■ WORK TASK ■
Give back the exact lines of the material below from the one containing "The image size is (865, 662)." through the one containing "Expand June 2010 with its chevron", and no pictures.

--

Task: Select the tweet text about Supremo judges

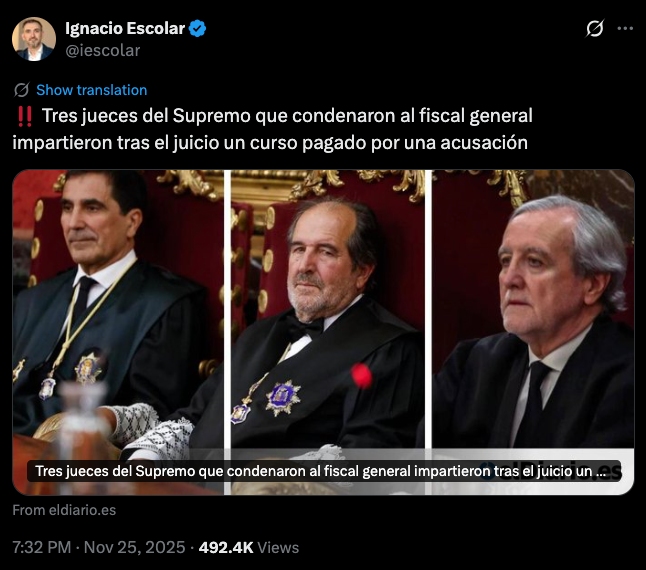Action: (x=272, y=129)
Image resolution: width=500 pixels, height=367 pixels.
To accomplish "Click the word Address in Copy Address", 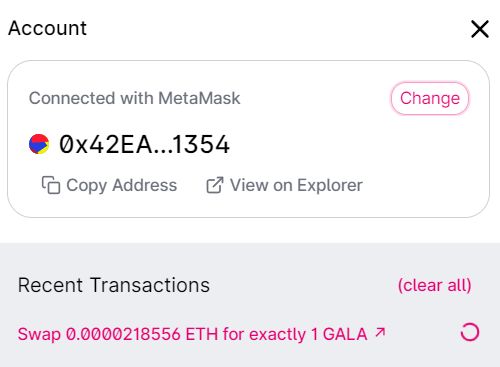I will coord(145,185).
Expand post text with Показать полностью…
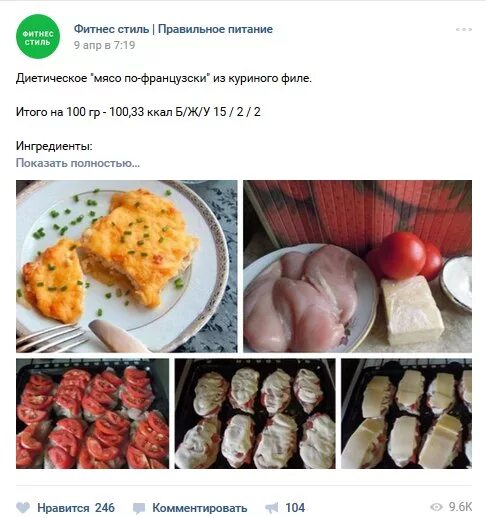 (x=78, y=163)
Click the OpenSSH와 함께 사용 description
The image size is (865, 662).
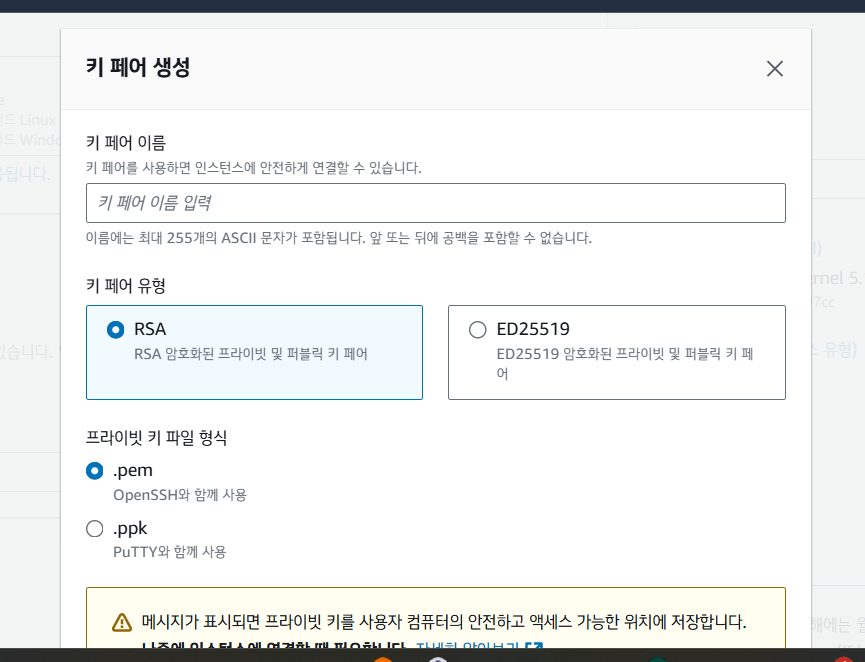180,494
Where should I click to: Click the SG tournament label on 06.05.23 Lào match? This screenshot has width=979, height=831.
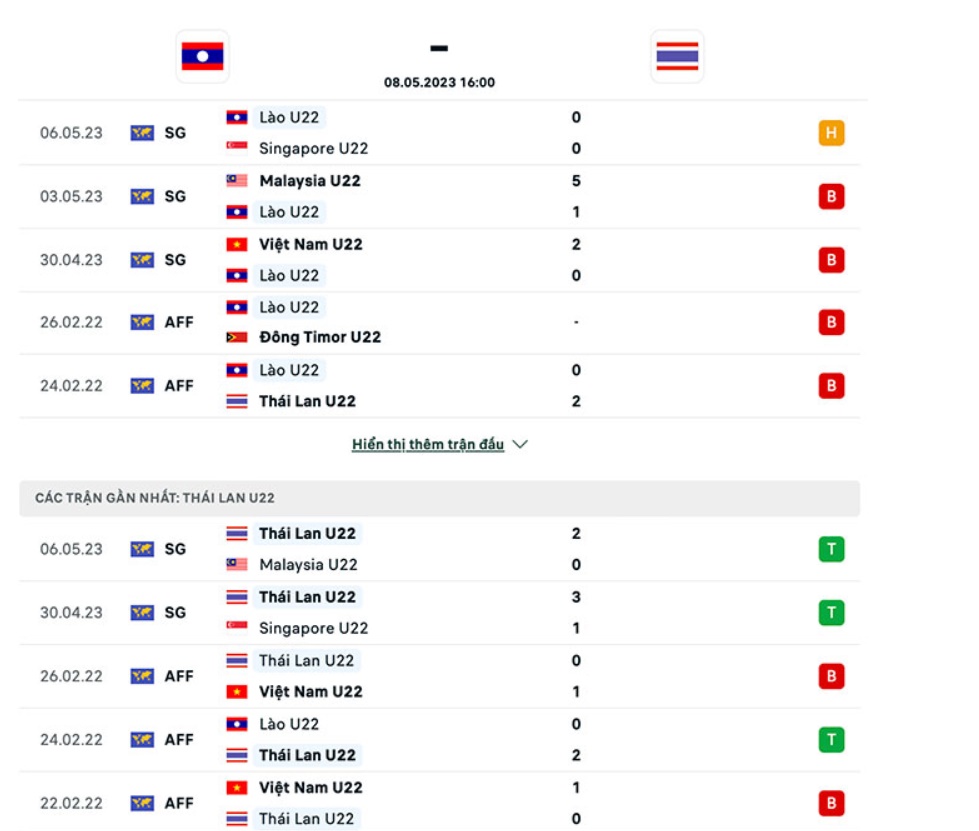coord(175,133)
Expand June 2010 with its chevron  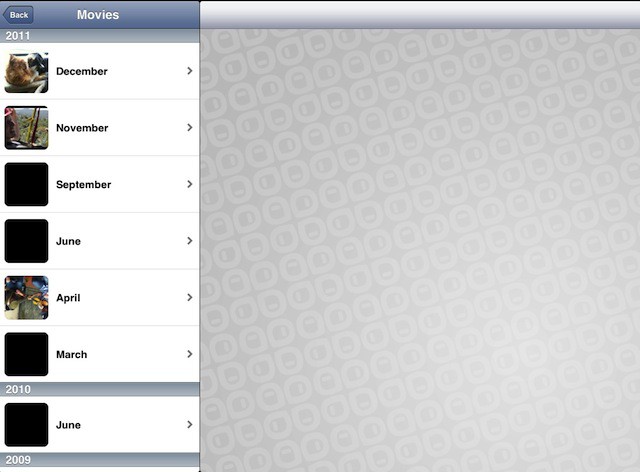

--

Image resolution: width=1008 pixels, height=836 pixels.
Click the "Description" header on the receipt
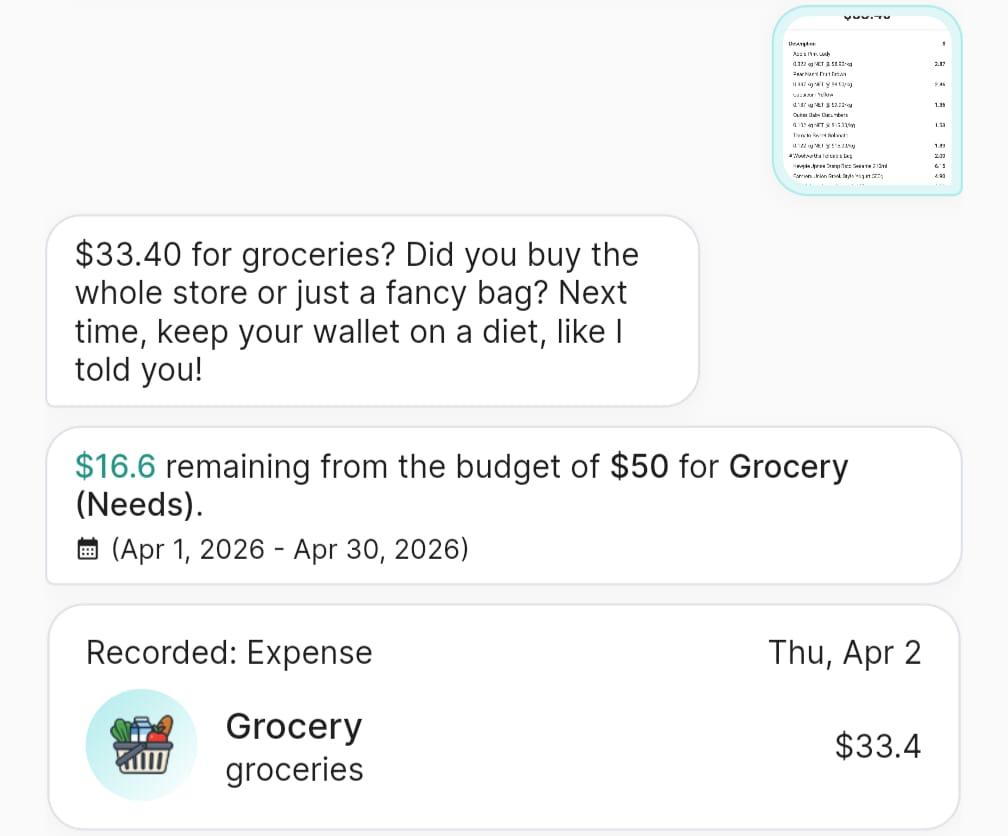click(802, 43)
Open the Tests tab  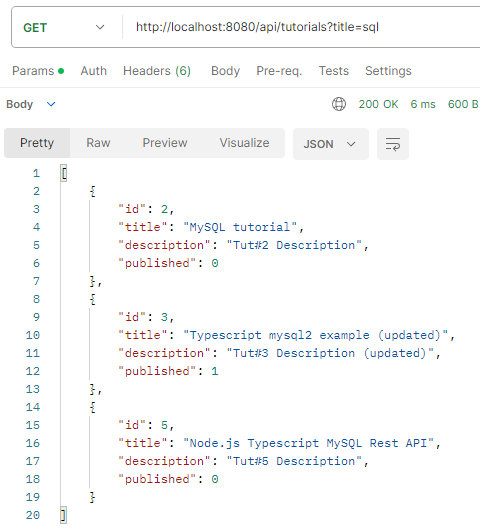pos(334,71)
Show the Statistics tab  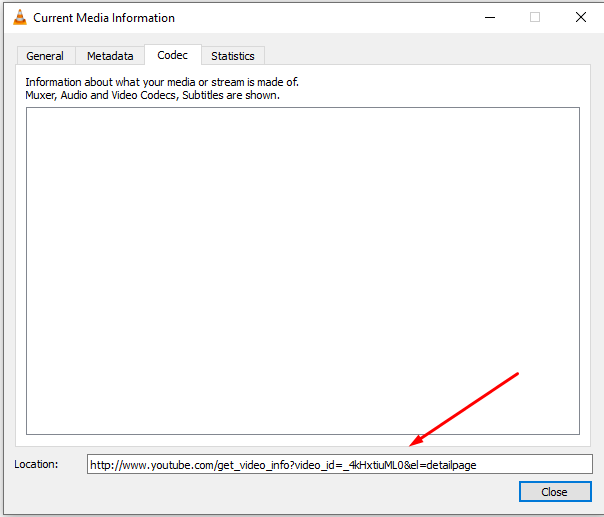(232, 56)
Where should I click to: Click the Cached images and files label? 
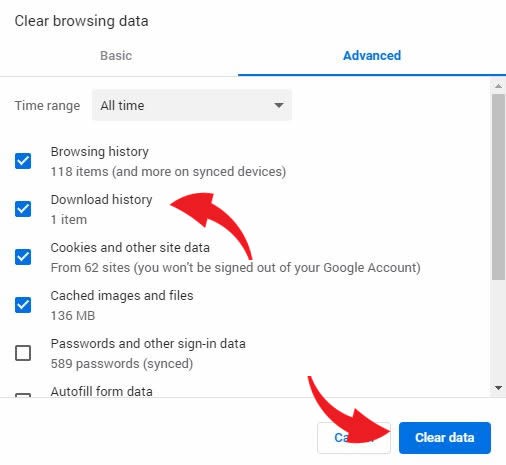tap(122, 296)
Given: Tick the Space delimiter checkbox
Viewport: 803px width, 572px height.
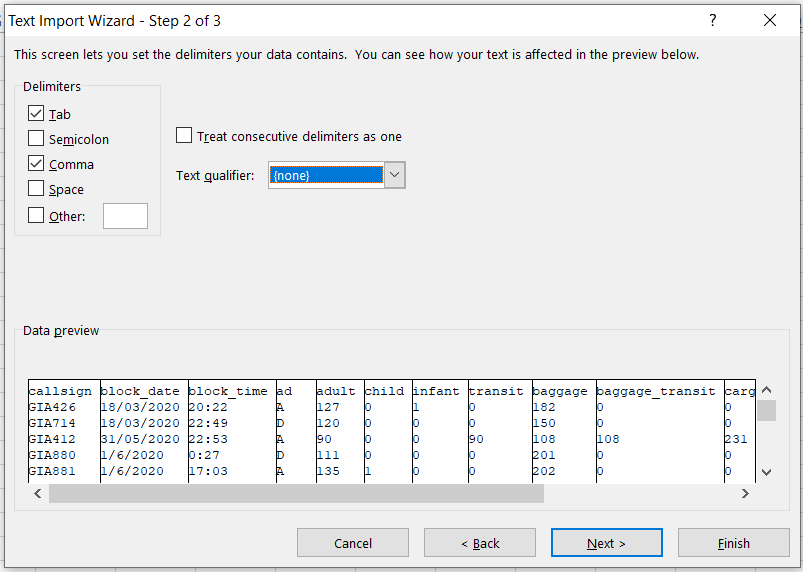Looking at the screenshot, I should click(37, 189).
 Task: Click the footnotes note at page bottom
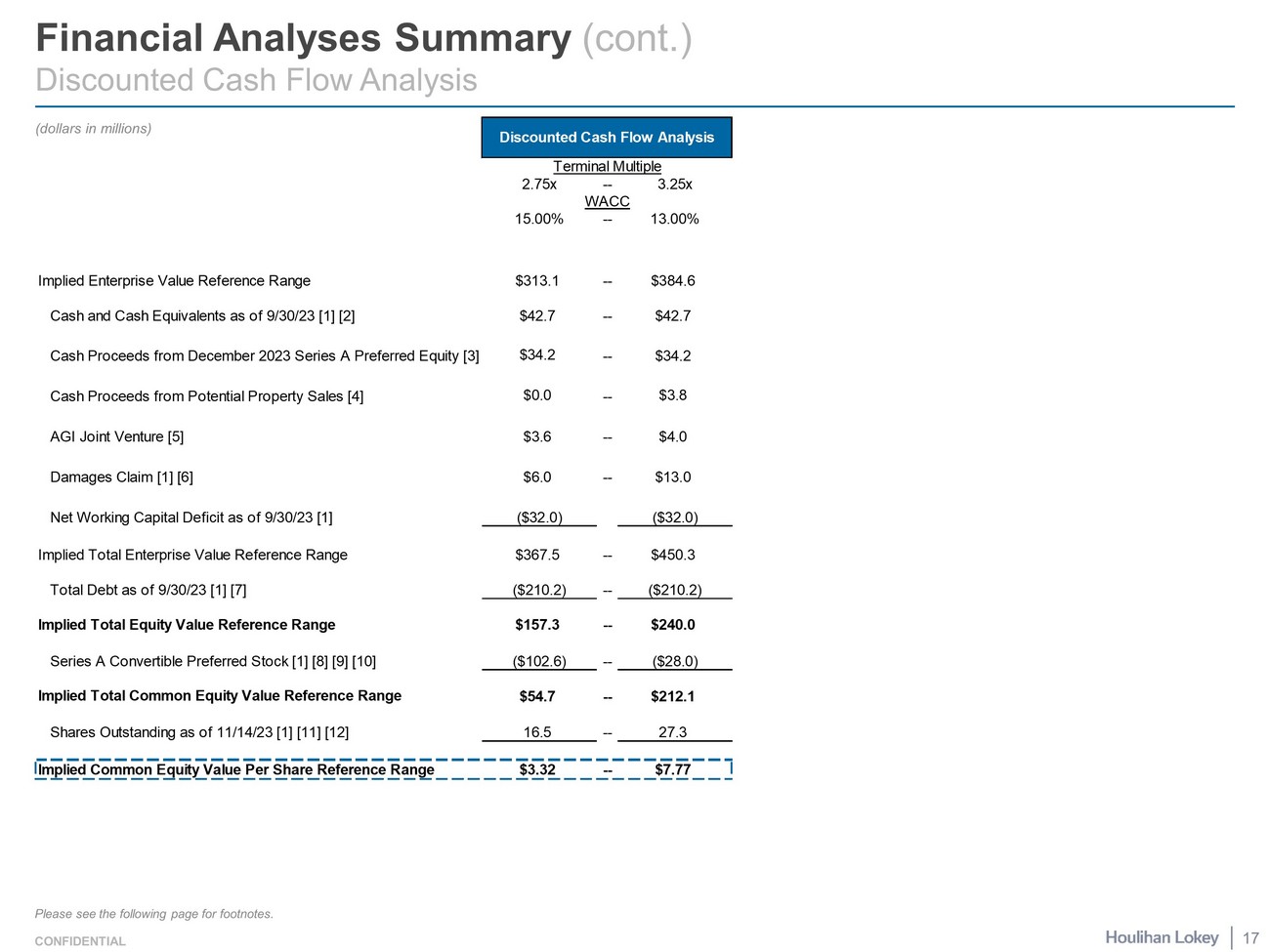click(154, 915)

--

■ SOLUTION ■
The image size is (865, 662).
180,494
Where should I click to: Click the SG tournament label on 06.05.23 Lào match? This screenshot has width=979, height=831.
coord(175,133)
Expand June 2010 with its chevron  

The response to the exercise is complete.